Heading off to college is exciting (maybe a little more for the student than the parents). On the other hand, wondering how you’re going to pay for the next four or so years of your life can be pretty daunting. Here are 7 terms that can help parents navigate the confusion of financial aid:
- Expected family contribution: This is a term used in the college financial aid process in the United States to determine an applicant’s eligibility for need-based federal student aid, and in many cases, state and college aid. The expected family contribution (or EFC) is an estimate of the parents’ and/or student’s ability to contribute to college expenses.
- Demonstrated need: This is the difference between your EFC and the cost of attendance. In other words, it’s what you need in order to attend college that you or your family can’t afford to pay.
- Net price: This is the price of college minus tuition discounts, scholarships, grants, etc. This is usually far less than the advertised price for private colleges.

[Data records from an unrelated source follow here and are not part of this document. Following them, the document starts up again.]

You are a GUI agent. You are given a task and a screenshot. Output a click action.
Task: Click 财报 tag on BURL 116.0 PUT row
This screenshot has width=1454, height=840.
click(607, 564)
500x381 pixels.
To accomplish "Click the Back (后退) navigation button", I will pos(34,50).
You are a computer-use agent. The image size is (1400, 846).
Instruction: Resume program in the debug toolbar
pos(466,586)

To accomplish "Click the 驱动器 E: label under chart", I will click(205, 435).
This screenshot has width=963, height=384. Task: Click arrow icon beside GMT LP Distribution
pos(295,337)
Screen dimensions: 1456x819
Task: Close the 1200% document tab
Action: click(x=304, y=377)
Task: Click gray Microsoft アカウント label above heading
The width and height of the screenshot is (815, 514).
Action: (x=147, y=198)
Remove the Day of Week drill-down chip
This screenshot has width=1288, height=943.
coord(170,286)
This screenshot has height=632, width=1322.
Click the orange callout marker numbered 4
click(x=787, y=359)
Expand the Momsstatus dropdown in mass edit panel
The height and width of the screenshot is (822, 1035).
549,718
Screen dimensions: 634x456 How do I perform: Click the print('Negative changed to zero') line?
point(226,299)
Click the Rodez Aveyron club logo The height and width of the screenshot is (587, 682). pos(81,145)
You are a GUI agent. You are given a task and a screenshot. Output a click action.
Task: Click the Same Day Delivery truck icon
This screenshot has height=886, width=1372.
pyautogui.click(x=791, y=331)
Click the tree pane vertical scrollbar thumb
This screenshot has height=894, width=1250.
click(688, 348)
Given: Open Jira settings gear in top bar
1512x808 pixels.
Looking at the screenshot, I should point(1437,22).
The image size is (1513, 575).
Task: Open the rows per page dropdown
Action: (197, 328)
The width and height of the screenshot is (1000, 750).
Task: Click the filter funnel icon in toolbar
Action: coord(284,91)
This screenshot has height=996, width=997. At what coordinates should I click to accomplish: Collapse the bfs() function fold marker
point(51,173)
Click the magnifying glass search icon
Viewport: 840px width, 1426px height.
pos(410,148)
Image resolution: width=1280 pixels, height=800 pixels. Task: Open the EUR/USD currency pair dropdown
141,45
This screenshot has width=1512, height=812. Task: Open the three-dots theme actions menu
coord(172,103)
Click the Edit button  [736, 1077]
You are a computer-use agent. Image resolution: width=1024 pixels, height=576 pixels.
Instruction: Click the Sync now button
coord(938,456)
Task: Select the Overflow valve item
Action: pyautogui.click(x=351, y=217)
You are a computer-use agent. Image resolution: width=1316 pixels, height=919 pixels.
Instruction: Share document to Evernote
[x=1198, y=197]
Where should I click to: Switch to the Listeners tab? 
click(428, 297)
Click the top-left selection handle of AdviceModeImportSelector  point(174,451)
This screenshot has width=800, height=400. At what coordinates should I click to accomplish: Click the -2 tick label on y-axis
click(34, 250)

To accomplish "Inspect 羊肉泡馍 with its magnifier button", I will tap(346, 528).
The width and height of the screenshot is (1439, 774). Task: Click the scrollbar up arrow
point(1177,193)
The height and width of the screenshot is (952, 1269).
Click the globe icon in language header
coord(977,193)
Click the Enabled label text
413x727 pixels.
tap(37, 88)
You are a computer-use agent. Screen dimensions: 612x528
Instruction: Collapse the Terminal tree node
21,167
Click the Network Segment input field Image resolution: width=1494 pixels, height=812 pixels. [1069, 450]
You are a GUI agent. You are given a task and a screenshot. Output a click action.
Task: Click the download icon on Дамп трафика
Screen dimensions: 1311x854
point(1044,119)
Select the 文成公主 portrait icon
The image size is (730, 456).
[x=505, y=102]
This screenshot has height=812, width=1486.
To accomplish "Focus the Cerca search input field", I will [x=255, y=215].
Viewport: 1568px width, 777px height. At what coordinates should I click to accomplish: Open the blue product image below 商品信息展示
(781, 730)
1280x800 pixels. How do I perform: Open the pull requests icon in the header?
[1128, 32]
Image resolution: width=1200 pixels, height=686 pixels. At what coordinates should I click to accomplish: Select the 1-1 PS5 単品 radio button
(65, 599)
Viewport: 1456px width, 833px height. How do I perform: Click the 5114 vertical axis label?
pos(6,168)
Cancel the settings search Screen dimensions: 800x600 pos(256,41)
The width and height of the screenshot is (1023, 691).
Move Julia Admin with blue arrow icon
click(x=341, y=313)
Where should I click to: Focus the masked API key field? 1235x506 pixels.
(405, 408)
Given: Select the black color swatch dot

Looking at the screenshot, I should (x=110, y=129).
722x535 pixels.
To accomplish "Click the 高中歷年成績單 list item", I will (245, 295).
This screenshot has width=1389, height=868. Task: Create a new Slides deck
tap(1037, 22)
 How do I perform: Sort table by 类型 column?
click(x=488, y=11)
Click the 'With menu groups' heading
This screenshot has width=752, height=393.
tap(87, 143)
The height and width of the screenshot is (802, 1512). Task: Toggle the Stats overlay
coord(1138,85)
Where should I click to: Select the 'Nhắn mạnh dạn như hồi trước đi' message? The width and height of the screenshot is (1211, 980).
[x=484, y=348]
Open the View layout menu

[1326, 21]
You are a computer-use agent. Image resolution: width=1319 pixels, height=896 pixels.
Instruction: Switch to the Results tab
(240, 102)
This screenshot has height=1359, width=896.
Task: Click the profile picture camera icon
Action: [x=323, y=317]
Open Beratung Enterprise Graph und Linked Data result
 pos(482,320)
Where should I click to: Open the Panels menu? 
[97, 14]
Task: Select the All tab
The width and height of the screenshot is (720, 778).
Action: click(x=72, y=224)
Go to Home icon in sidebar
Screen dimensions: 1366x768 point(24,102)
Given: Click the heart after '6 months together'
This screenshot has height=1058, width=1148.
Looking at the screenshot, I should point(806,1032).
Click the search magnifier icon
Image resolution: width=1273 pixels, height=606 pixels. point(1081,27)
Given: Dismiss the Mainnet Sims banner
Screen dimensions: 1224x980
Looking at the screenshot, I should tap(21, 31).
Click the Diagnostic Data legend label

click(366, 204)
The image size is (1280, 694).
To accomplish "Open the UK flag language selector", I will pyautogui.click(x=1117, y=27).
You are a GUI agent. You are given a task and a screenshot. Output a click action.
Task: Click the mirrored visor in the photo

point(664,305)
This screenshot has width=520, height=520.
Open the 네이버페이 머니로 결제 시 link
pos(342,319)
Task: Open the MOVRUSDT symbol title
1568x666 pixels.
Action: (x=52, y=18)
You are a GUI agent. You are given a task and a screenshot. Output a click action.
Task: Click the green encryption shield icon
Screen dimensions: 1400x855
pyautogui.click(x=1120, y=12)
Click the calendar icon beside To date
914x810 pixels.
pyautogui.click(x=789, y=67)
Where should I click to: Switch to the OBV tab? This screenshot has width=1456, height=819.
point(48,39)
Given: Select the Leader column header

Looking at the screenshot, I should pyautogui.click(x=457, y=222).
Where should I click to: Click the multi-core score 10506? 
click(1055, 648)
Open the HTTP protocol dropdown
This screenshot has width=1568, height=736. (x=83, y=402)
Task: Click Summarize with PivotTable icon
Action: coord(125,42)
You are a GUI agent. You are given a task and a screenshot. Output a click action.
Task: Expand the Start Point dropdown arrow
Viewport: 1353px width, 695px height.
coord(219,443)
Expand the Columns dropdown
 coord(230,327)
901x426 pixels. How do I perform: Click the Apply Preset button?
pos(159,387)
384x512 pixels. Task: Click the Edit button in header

- Need-aware admission: Need-aware is a term used to describe colleges who consider applicants’ ability to pay when accepting or denying their application to attend.
- Education Tax Benefits: These are tax-deductible benefits you can receive when families file taxes, based on what you paid for college. Some examples: The Hope Scholarship tax credit, Lifetime Learning tax credit and the student loan interest deduction.
- Direct PLUS loan: Federal loans available to parents or to graduate/professional students. The interest rate is higher than other loans available to undergraduate students, and borrowing limits are much higher. They’re also frequently called Parent PLUS loans, and they’re the only federal student loans that require a credit check.